Take the primary player of Impossible Foods. Its “meat” is soy-based, sourced from a GMO crop; then blended with a range of additives, one of which hasn’t been used in food before, according to the FoodPrint report.
Impossible has emerged as the dominant player in the alternative-protein space — not only in grocery, but nationally across big restaurants; and it’s led to something of an acceptance that all alternative products are “healthier” than their cow-based counterparts. It’s a give-and-take when it comes to their actual nutritional value; but one detailed analysis found that Impossible meat has less protein and higher sodium content than the average burger.
Moving forward, education will be key
Nearly every person we spoke with for this story noted there’s still a long way to go in terms of education around what regenerative is, what alternative is (and isn’t) and where things go in this crucial decade for the stability of the global climate.
“I would want the conversation to be further along,” says Mike Murray, CEO of Teton Waters Ranch — producer of 100 percent grass-fed and -finished beef products. “We are enjoying increased understanding and engagement from grocery buyers, but we want them to be more willing to make that switch.”
Grocery buyers are the first step in the education chain as they dictate what consumers ultimately get to choose from on the shelves.

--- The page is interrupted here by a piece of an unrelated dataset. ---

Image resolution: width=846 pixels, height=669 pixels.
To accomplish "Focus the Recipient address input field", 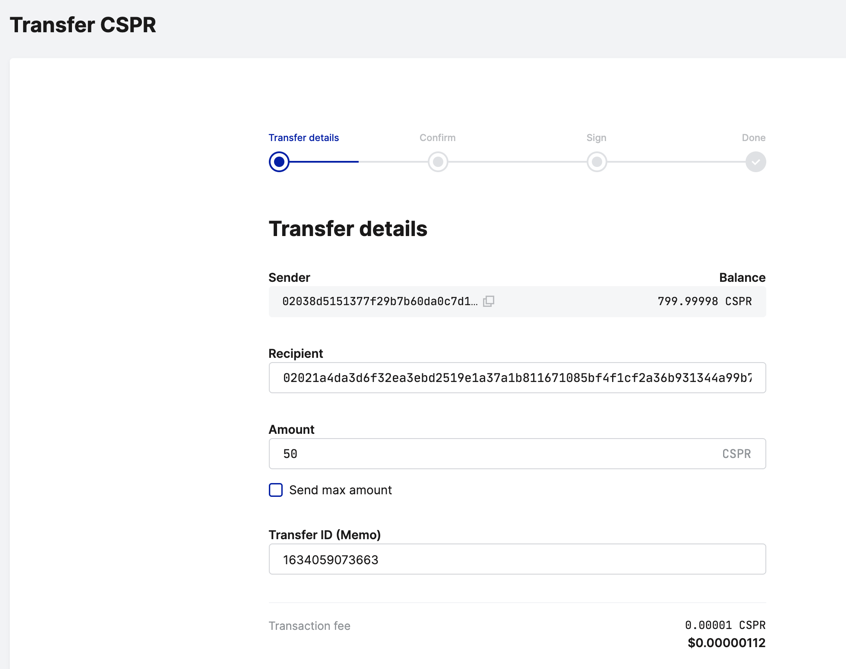I will pyautogui.click(x=517, y=378).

“Consumers want this,” Murray adds.
Nechushtan expects traction to continue growing in the plant-based market, and InnovoPro is positioning itself to respond.
“We are actively expanding our production capacity in North America and our operational set-up in the US to better serve our customers, as we strongly believe plant-based alternatives will continue to become the norm,” she notes.

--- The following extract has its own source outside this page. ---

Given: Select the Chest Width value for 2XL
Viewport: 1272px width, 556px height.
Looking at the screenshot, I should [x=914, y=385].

Overall, it seems that neither meat category is really concerned about the other. The regenerative producers are appealing to a consumer who likely cares more than the average person about where and how their meat is produced, while the plant-based companies are scaling to appeal to a fast-growing market segment.
There seems to be a space for everyone, especially as both sides reckon with the impact of their products over the next decade.